20In declining to decide the moot proceedings, I accepted the Respondent’s submission that there is no adversarial context. The Respondent indicates that it issued its final statement of account for these animals on December 19, 2025. The 10-business-day appeal period for that statement of account has now passed. In early January 2026, the Board also released its decision on an earlier appeal of a statement of account that covered certain costs related to these animals. While further litigation could result from that appeal, and the Board is aware of a pending reconsideration request in that matter, there is nothing before me to indicate that deciding these moot matters on their merits would impact the outcome of that proceeding or have any collateral consequences for the parties or others.
21Second, I agree with the Respondent’s submission that it would not be an economic use of the Board’s resources to decide the moot matters. Even though the oral hearing was already completed in 2025 and the continued use of Board resources will be considerably less than that in matters where the hearing has not been held, it would not be a worthwhile use of scarce Board resources to decide the matters in a case where there is no uncertainty in the law.

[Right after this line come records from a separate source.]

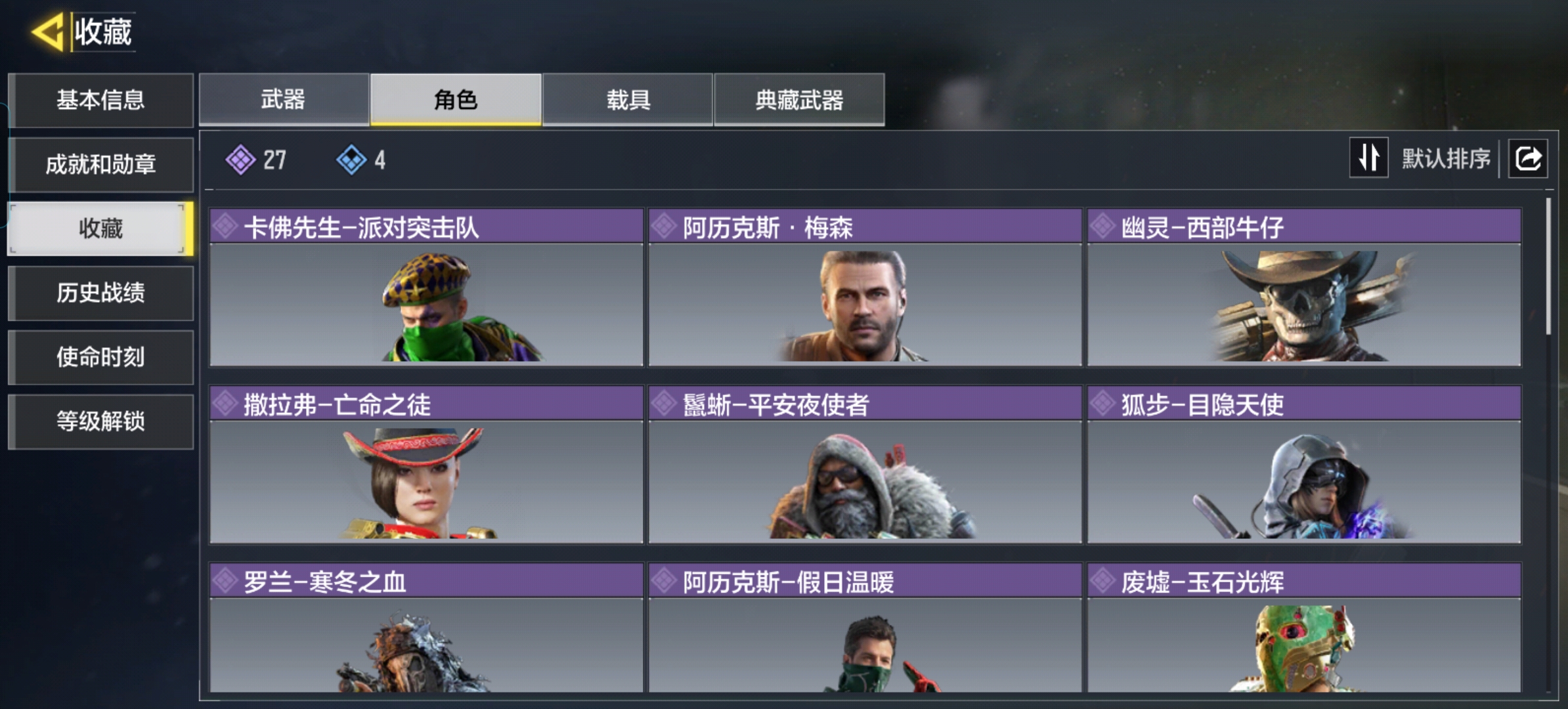Click the share export icon
Viewport: 1568px width, 709px height.
coord(1528,158)
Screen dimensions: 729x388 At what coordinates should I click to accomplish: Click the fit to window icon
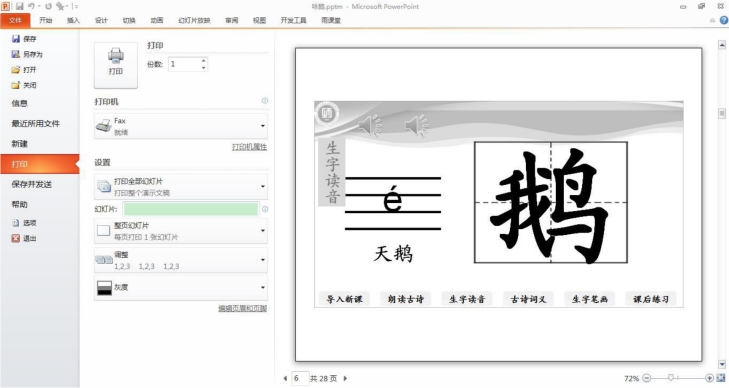[720, 378]
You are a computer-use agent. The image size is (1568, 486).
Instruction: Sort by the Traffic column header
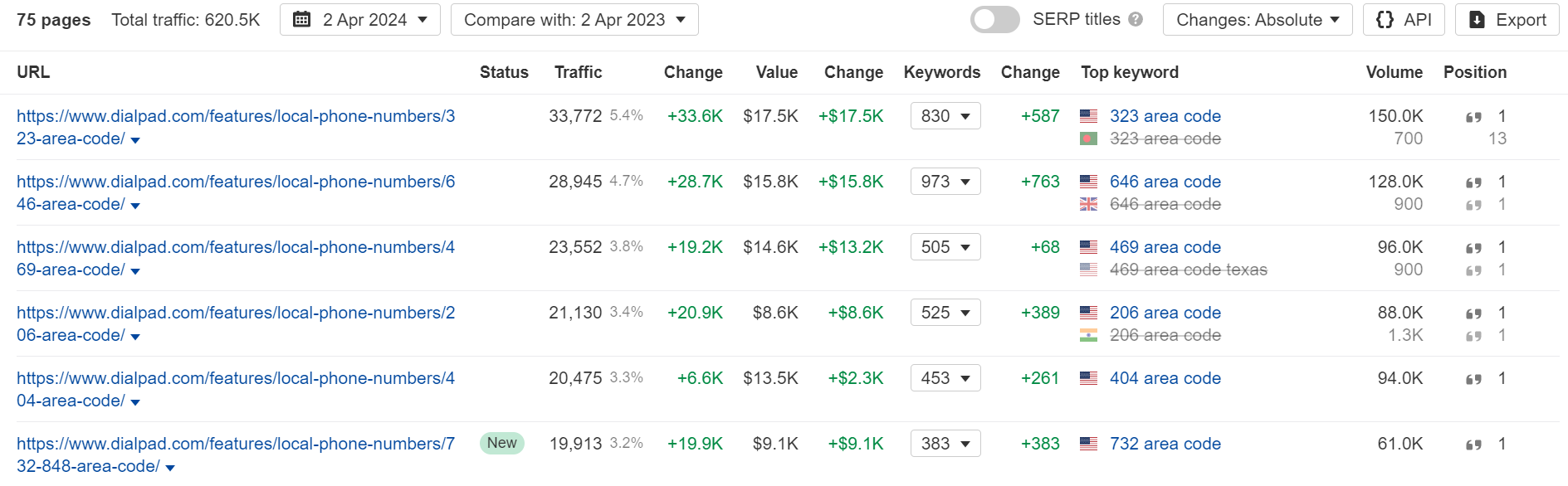578,72
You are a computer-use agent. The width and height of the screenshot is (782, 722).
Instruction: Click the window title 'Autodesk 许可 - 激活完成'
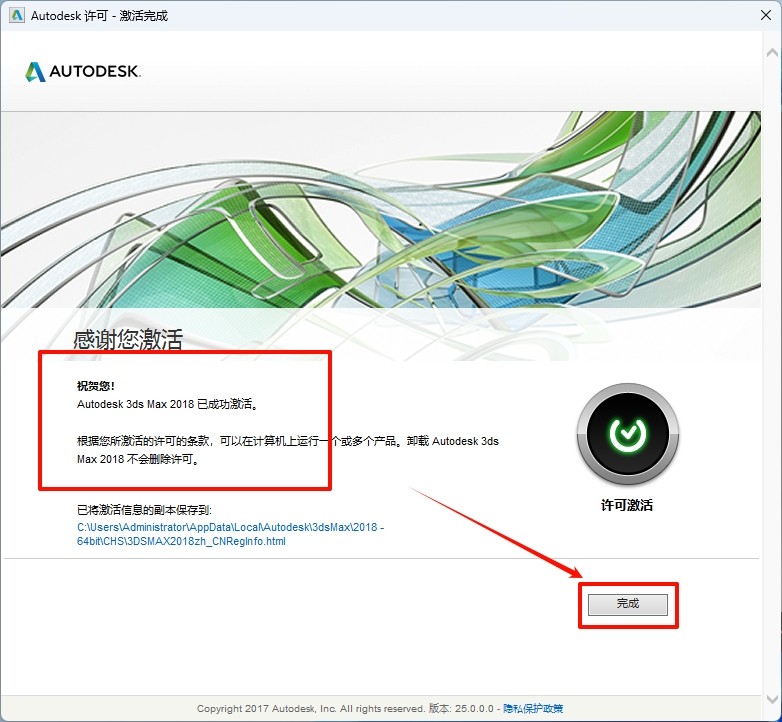(102, 15)
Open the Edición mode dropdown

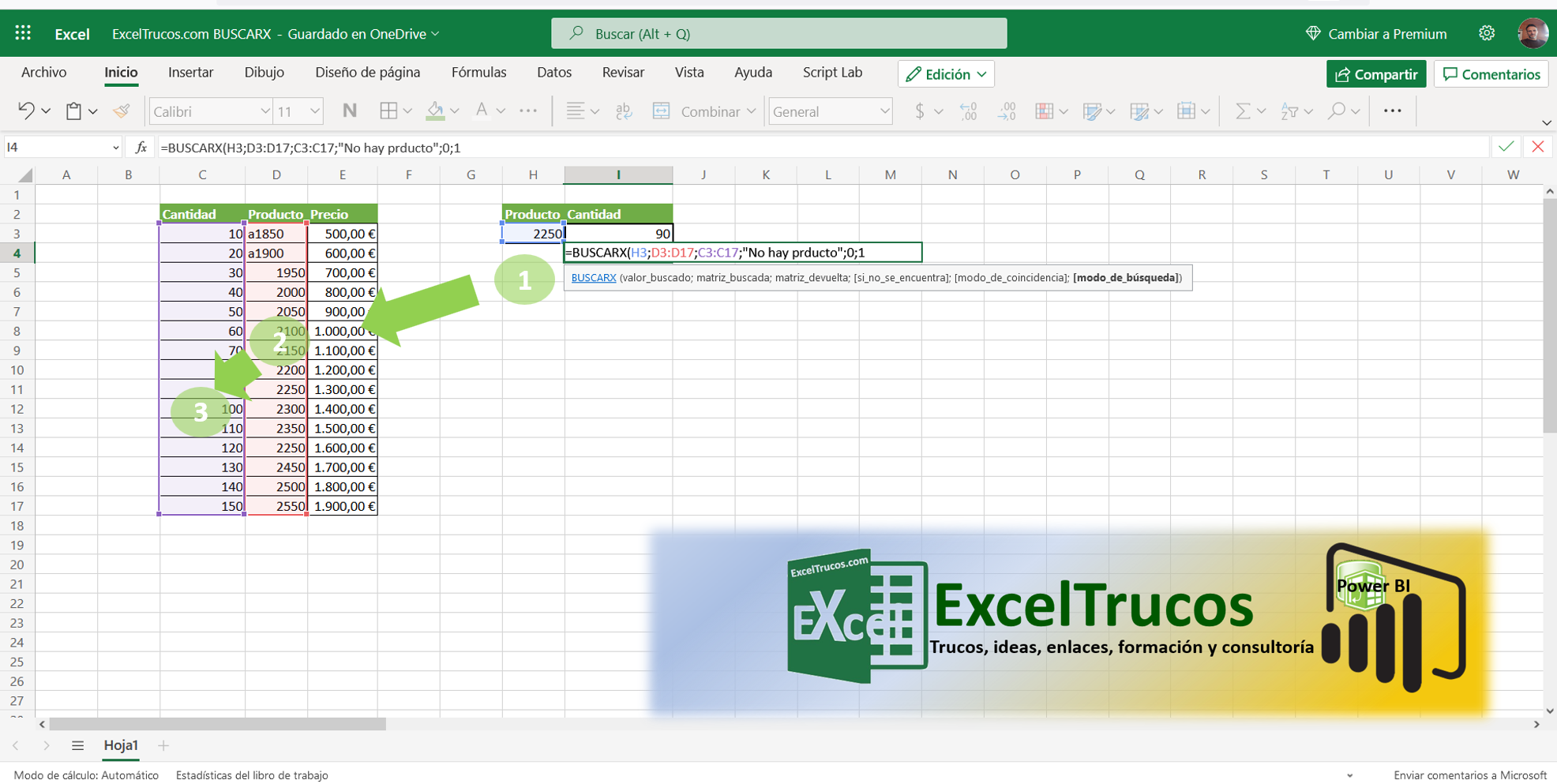tap(946, 74)
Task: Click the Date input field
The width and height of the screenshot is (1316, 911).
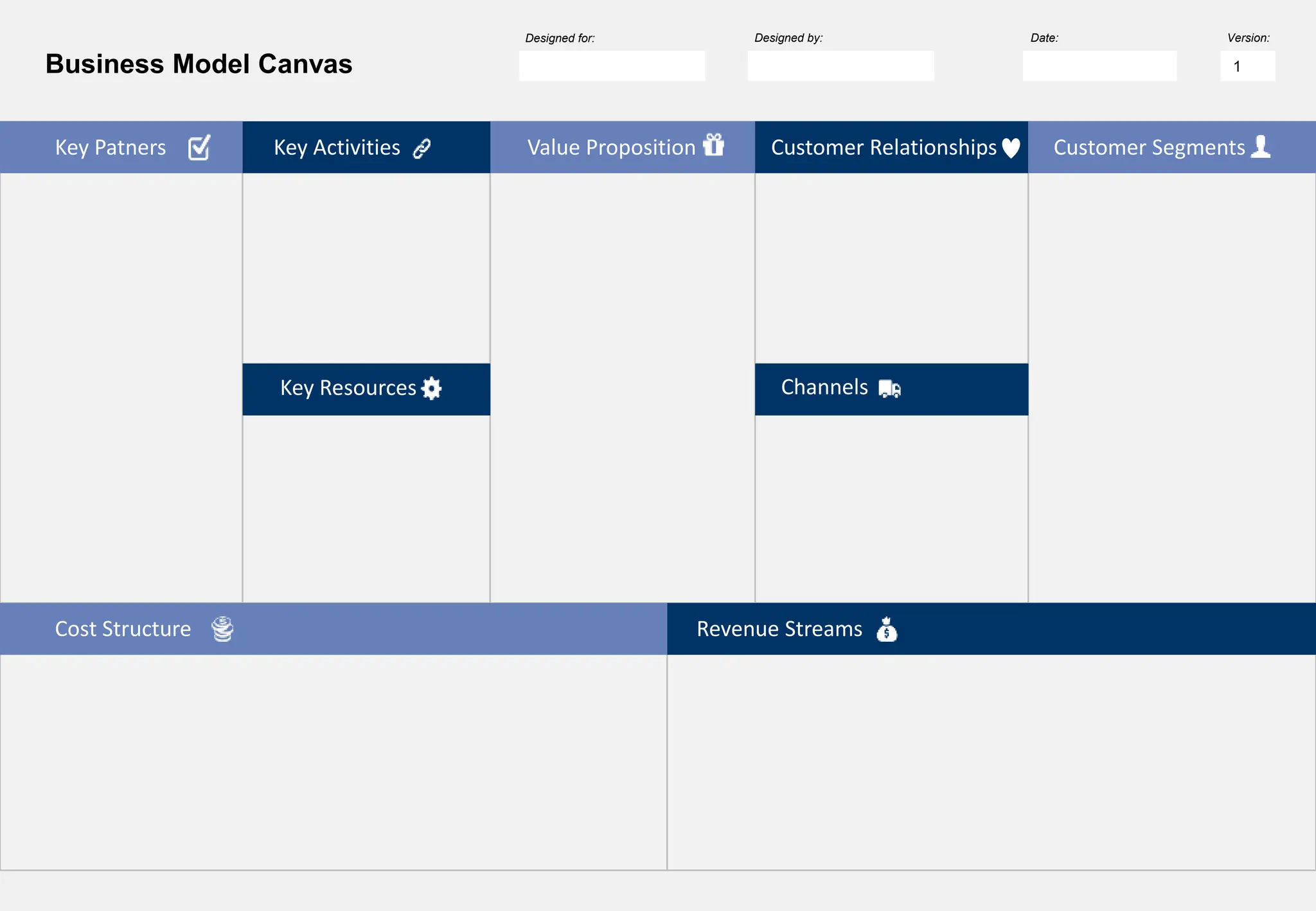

22On the third factor, I must be sensitive to the Board’s adjudicative role and the risk that “[p]ronouncing judgments in the absence of a dispute affecting the rights of the parties may be viewed as intruding into the role of the legislative branch” (Borowski, at page 362). This factor is especially significant where the matter requires an abstract interpretation of the legislation. Neither party made substantive submissions on this point or suggested that deciding the matters would require me to provide an abstract interpretation of the PAWS Act. In any event, I do not find this factor determinative given my finding that there is no adversarial context remaining between the parties and that deciding on the merits would be an inefficient use of the Board’s resources.
23For all these reasons, I decline to determine the merits of the appeal and application.
ORDER
24The appeal and application are dismissed.